Tree Climbing Goats Help Argan Trees Disperse Seeds
Posted on May 27, 2017
Scientists say goats help argan trees disperse seeds. The goats love to climb up the trees and eat the olive-like fruit. The goats don't eat the seeds and spit them out. The spitted seeds can fall far enough away from the parent tree to enable new trees to grow.
The domesticated goats in southern Morocco will climb as high as 30 feet into the argan trees. Herders prune the trees to make it easier for the goats to climb. They also help goat kids learn to climb.

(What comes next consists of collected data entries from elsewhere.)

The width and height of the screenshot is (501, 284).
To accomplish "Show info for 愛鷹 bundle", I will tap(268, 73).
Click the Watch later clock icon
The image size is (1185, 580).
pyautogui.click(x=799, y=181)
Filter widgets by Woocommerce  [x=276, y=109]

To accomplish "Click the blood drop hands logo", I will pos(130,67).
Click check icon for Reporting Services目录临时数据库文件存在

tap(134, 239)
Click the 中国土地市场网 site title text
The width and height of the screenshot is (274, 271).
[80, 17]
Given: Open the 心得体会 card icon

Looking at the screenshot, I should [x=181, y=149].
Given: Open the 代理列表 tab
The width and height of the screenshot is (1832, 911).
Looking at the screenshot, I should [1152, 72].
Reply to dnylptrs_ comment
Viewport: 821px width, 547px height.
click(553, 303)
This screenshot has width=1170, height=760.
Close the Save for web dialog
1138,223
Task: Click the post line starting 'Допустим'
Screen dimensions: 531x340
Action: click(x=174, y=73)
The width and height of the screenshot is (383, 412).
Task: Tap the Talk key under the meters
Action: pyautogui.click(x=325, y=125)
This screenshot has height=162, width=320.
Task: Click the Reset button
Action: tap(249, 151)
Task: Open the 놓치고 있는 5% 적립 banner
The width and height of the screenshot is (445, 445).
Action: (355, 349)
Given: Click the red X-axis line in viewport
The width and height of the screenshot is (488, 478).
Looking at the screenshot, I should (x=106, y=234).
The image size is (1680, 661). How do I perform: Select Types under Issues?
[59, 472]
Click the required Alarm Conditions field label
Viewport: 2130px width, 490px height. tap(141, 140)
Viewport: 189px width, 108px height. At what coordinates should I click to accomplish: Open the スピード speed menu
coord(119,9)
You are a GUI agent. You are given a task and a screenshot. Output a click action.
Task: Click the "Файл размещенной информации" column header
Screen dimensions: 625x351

Miguel Delibes, Irene Castañeda, and José M Fedriani published a paper on the seed distribution via goat spitting in a paper published in Frontiers in Ecology and the Environment. The authors say, "This novel seed dispersal effect is a variation on the mechanism ecologists call endozoochory, in which seeds more commonly pass all the way through the animal's digestive system and out the other end (or sometimes through two digestive systems). The authors suspected that reports of goats dispersing argan seeds by this more common mechanism were mistaken, because goats do not usually poop large seeds."
The researchers also say some other plant species may benefit from animals spitting out their seeds. Animals such as sheep, red deer and fallow deer appear to help certain plants through the spitting variation on endozoochory.